▸ AIM A
In the fuel-economy forum thread below, what does saltbranch give as the cause of the 7.2 mpg low?

** START OF EXCERPTED PASSAGE **

A lot of states still have a 65mph speedlimit when towing a trailer. Just something to be aware of depending on your destination.


----------



## saltbranch (Apr 6, 2012)

sotexhookset said:


> Hmmm. I'm only getting 15-16 on average without a load on my 6.7 F350. 11-12 with a lighter load.


With my 6.2 Ford CC, 4x4, 3.73 gears I am in the 14 almost 15 mpg range empty at 75-80 on highway trips. I did have high of 16.2mpg on one trip, took pictures . My average city/highway going to /from work is mid 12's mpg . My flatbed trailer weighs 3400 lbs empty, put on a 5500 lbs tractor on top and I am in the mid 10's at 70mph. Once you start hitting 85 an up, it goes single digits. I had a low of 7.2 pulling a total weight , including trailer of 18k. Load was 9' tall and 7' wide, caught a lot of wind that day. Set the cruise on 70 and it did its things. THE hardest thing for me to get used to is the auto tranny...I miss my standard. The auto does great, dont get me wrong.
The OP needs to seriously crunch the numbers. The diesels guys will say resale value. Thats true for the pre DEF trucks with the 7.3 and 5.9, the value for them have gone through the roof. Good luck on your decision.


----------



## Gottagofishin (Dec 17, 2005)

sotexhookset said:


> Hmmm. I'm only getting 15-16 on average without a load on my 6.7 F350. 11-12 with a lighter load.

** END OF EXCERPTED PASSAGE **
** START OF GIVEN RECORDS **

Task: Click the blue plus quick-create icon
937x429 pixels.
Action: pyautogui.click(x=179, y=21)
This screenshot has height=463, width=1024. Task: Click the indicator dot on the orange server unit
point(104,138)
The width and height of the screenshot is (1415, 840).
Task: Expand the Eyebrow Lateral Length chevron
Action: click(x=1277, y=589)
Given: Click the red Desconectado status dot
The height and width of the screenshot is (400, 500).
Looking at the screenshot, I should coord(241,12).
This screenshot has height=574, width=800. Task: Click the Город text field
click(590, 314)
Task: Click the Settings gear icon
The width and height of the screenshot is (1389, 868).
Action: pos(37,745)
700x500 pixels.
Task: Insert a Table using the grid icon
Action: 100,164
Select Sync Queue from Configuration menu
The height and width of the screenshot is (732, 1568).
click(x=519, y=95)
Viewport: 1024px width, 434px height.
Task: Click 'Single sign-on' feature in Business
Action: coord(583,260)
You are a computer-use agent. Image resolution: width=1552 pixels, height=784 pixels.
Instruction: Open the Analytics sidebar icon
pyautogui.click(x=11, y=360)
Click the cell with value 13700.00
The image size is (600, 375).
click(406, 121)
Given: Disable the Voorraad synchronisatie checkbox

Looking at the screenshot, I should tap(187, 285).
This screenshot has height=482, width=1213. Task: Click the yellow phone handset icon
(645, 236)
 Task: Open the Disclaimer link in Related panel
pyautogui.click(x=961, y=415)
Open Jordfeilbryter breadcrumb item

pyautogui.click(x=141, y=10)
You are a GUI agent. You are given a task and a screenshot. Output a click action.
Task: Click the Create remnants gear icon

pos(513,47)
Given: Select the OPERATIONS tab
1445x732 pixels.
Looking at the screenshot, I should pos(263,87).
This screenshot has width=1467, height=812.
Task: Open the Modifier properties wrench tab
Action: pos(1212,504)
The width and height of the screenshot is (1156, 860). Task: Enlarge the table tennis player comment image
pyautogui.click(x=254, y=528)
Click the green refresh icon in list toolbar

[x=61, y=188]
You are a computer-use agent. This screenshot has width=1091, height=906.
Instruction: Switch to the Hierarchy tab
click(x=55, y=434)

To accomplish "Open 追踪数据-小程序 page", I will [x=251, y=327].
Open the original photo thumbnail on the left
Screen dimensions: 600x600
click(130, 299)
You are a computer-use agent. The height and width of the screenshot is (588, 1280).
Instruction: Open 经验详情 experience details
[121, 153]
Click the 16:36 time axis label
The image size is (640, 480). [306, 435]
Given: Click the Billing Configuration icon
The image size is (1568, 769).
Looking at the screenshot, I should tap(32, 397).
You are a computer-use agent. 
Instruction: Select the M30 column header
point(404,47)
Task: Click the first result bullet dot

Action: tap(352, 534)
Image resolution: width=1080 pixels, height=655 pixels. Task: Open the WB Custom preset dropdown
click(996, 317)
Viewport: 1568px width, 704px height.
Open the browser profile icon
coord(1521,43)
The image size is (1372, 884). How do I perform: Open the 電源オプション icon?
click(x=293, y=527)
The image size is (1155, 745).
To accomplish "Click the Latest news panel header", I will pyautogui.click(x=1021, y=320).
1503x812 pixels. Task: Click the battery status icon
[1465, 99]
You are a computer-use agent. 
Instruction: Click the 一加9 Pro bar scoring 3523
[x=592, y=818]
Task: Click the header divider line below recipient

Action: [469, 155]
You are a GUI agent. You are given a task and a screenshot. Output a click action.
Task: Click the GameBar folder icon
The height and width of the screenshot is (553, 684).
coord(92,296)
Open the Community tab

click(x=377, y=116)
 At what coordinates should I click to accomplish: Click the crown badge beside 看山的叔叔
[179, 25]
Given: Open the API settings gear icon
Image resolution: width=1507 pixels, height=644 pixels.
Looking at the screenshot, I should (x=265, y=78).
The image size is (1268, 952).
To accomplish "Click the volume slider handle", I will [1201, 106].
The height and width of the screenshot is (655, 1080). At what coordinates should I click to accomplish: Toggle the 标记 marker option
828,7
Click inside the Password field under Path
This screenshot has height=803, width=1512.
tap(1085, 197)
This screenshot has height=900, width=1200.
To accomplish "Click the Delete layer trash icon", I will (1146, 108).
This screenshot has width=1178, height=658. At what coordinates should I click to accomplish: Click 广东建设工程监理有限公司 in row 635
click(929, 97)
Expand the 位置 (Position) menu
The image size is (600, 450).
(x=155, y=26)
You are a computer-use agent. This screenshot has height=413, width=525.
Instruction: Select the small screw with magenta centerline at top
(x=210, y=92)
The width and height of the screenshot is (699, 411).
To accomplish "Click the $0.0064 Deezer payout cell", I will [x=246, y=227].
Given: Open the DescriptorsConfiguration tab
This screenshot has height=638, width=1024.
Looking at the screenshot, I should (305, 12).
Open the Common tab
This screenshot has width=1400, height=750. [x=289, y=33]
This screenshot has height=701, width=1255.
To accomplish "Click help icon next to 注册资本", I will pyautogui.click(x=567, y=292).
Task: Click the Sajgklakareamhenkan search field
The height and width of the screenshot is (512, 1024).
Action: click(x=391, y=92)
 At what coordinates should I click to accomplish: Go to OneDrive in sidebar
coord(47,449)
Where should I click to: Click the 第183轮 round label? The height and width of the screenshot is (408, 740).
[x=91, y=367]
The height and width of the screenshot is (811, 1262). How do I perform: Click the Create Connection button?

** END OF GIVEN RECORDS **

▸ AIM B
Reproduce the records above word for word, starting at the line that has "will [x=251, y=327]." and stopping after the line that has "The image size is (640, 480). [306, 435]".

▸ EXERCISE OUTPUT A
It happened while pulling a total weight of 18k, trailer included, with a load 9' tall and 7' wide that caught a lot of wind that day.

▸ EXERCISE OUTPUT B
To accomplish "Open 追踪数据-小程序 page", I will [x=251, y=327].
Open the original photo thumbnail on the left
Screen dimensions: 600x600
click(130, 299)
You are a computer-use agent. The height and width of the screenshot is (588, 1280).
Instruction: Open 经验详情 experience details
[121, 153]
Click the 16:36 time axis label
The image size is (640, 480). [306, 435]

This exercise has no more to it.